Grupo militar sul-africano DAG termina apoio aéreo sexta-feira
O presidente do grupo militar privado sul-africano Dyck Advisory Group (DAG) disse hoje que vai deixar de dar apoio aéreo às Forças Armadas moçambicanas na próxima semana, quando terminar o contrato de um ano.
Em declarações à agência de informação financeira Bloomberg, Lionel Dyck explicou que o contrato termina na sexta-feira e que, sem a assinatura de um novo contrato, o apoio aéreo das pequenas aeronaves militarmente equipadas aos soldados que combatem a insurgência no norte do país terminará.
"Isso pode deixar as tropas expostas durante as operações de busca porta a porta para encontrar insurgentes em Palma", a cidade mais próxima do local onde a petrolífera Total está a preparar as instalações necessárias para a exploração e exportação de gás natural de Moçambique.
"A investigação às casas é a forma mais perigosa de combate, e ajuda mesmo muito se houve apoio aéreo para isso, e esse apoio tem de ser feito com pequenos helicópteros como os meus, que são rápidos e podem baixar-se e virar rapidamente", disse o dirigente do grupo privado militar.

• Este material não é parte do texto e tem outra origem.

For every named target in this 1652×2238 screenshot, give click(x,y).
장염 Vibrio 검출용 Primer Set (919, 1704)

Nas declarações à Bloomberg, Lione Dyck explicou que a instalação da Total não está em risco de sofrer um ataque direto, mas alertou que a utilização de morteiros por parte dos terroristas permite fazer ataques à distância.
"Os insurgentes já estariam em Pemba" sem o envolvimento da empresa, disse Lionel Dyck, acrescentando: "Há um ano, Pemba estava em risco, agora já não está, mas se nós sairmos e não houver um esforço real para proteger a cidade, isso será um problema".

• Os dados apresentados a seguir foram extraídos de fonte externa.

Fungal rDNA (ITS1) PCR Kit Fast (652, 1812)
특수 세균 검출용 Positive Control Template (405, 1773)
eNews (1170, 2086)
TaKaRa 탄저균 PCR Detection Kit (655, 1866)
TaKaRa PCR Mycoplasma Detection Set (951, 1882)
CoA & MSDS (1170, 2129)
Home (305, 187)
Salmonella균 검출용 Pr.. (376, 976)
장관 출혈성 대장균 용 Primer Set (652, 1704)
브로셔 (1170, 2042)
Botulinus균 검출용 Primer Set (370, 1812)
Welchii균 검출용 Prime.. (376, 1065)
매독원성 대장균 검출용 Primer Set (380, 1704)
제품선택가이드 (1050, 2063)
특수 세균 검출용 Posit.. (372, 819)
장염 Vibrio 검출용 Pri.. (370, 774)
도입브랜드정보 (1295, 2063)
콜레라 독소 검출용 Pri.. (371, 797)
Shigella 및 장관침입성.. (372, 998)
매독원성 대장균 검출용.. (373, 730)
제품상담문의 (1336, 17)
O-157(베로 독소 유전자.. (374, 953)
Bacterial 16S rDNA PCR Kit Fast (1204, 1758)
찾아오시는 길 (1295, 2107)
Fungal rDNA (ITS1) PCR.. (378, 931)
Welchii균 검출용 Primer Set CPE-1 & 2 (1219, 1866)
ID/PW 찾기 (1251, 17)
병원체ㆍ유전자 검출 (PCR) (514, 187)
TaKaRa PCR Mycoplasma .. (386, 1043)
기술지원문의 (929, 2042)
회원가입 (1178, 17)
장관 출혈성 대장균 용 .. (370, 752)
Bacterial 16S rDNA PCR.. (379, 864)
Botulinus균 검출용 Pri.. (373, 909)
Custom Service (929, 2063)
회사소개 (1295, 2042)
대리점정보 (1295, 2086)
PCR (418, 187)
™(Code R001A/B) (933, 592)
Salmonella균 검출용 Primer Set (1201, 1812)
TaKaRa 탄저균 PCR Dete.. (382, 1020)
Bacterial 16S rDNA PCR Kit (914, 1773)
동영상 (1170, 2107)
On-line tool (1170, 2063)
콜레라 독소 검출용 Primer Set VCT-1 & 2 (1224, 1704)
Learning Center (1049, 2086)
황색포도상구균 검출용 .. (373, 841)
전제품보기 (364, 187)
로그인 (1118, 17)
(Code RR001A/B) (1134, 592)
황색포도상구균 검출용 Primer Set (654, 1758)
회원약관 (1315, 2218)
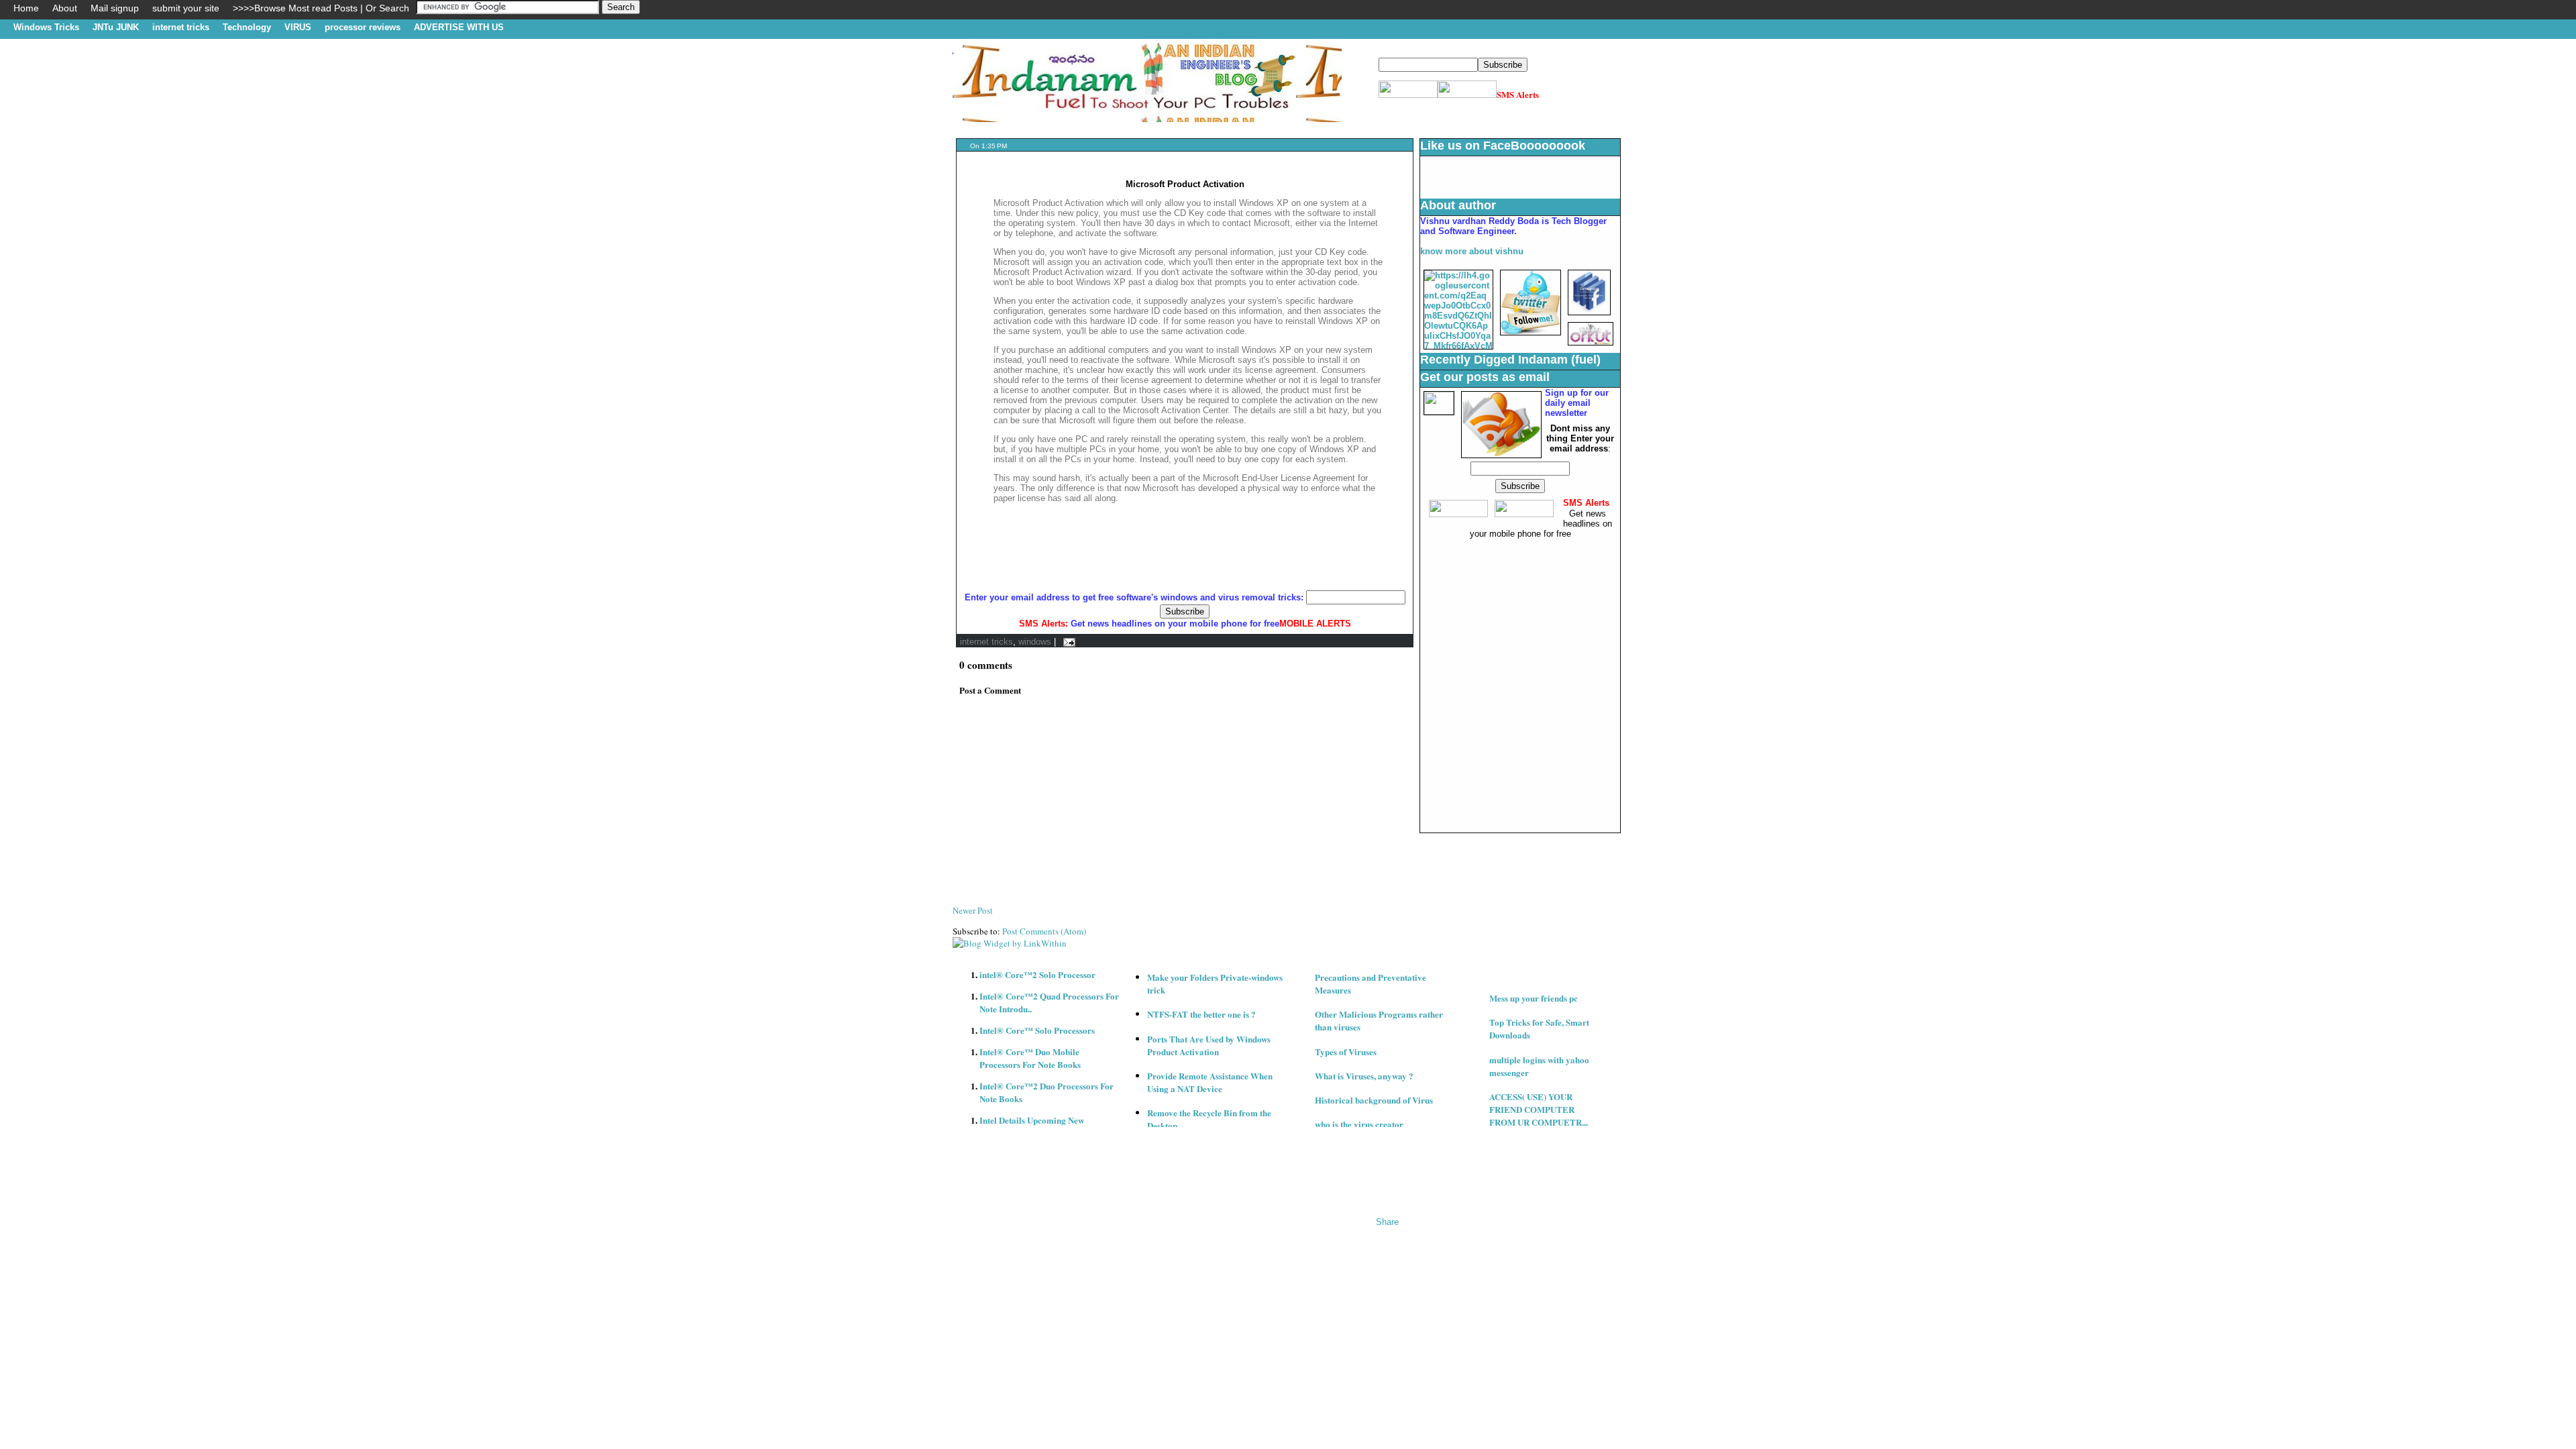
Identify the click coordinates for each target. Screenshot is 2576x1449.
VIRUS (297, 27)
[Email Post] (1067, 642)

A organização Amnistia Internacional (AI) apelou na terça-feira a uma "investigação oficial" que permita perceber o que se passou nos últimos três anos no norte de Moçambique, e que sejam "responsabilizados" os autores dos abusos aos direitos humanos aí cometidos.
"Até agora, todos os atores [Forças Armadas moçambicanas, grupos insurgentes e empresas de segurança ou paramilitares privadas] têm agido com total impunidade, mesmo antes [dos ataque à vila de Palma]", afirmou Pedro Neto, diretor executivo da AI em Portugal, em declarações à Lusa.
Antes dos recentes ataques, a AI divulgou um relatório - "O que Vi foi a Morte: Crimes de guerra no `Cabo Esquecido`" - em que afirma que centenas de civis foram mortos em Moçambique pelo grupo armado `jihadista` conhecido localmente como `Al-Shabab`, pelas forças de segurança governamentais e por uma empresa militar privada contratada pelo Governo.
A organização refere-se ao DAG, uma empresa paramilitar privada sul-africana, que mais de meia centena de testemunhas garantem ter "disparado metralhadoras a partir de helicópteros, lançado granadas de mão contra multidões e disparado também repetidamente contra infraestruturas civis, incluindo hospitais, escolas e habitações".
A vila de Palma, cerca de 25 quilómetros do projeto de gás natural da multinacional Total, sofreu um ataque armado na quarta-feira da semana passada que as autoridades moçambicanas dizem ter resultado na morte de dezenas de pessoas e na fuga de centenas.
A violência está a provocar uma crise humanitária com quase 700 mil deslocados, segundo agências da ONU, e mais de duas mil mortes, segundo uma contabilidade feita pela Lusa.
O movimento terrorista Estado Islâmico reivindicou na segunda-feira o controlo da vila de Palma, junto à fronteira com a Tanzânia.
Vários países têm oferecido apoio militar no terreno a Maputo para combater estes insurgentes, mas, até ao momento, ainda não existiu abertura para isso, embora haja relatos e testemunhos que apontam para a existência de empresas de segurança e de mercenários na zona.